FakeClock does not behave like RealClock on Go >= 1.23
Ever since Go 1.23, the fake and real clocks behave differently:
func Test_RealTimer(t *testing.T) {
c := clockwork.NewRealClock()
test_drainTimer(t, c, func() {
c.Sleep(time.Second)
})
}
func Test_FakeTimer(t *testing.T) {
c := clockwork.NewFakeClock()
test_drainTimer(t, c, func() {
c.Advance(time.Second)
})
}
func test_drainTimer(t *testing.T, c clockwork.Clock, advanceTime func()) {
timer := c.NewTimer(time.Second)
advanceTime()
timer.Reset(time.Second)
if len(timer.Chan()) > 0 {
t.Fatal("timer didn't reset, but fired immediately")
}
}
On Go 1.22 Fake and Real give an identical and correct result (the timer should be drained)

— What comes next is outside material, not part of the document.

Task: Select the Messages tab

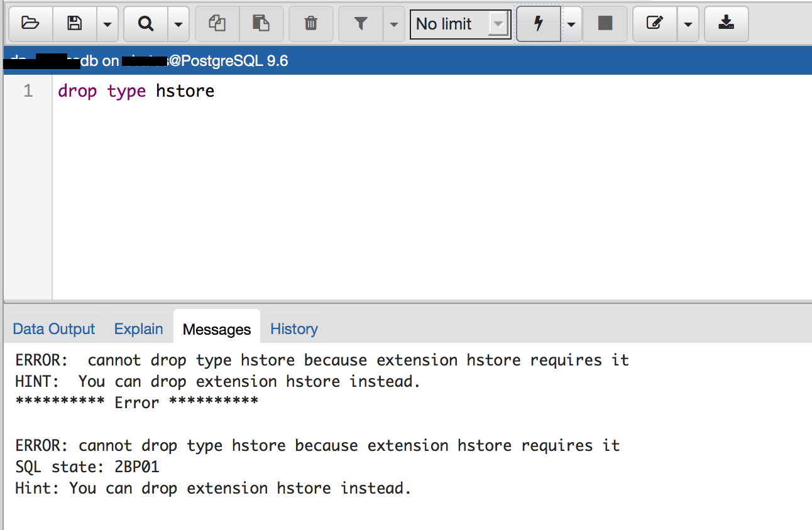Action: pyautogui.click(x=216, y=328)
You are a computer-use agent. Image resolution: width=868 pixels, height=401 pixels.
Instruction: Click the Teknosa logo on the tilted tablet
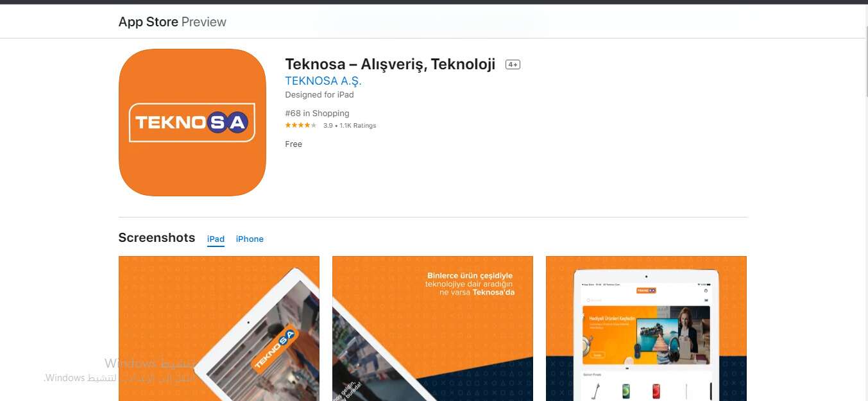[x=274, y=350]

main_test.go:111: timer didn't reset, but fired immediately
main_test.go:111: timer didn't reset, but fired immediately
However on Go 1.23, Fake and Real behave differently:
main_test.go:111: timer didn't reset, but fired immediately
See also https://github.com/jonboulle/clockwork/issues/84
@DPJacques Have you considered a way to correct this behavior on newer Go versions?
Unfortunately, some non-open-source issues have had me considerably distracted. I need to come back into context on this.
In the test code, what would advanceTime() do for a real clock? I assume nothing and reset is called immediately?
The change from Go 1.23 was difficult to navigate and reason about. I have not had much time to come back to this.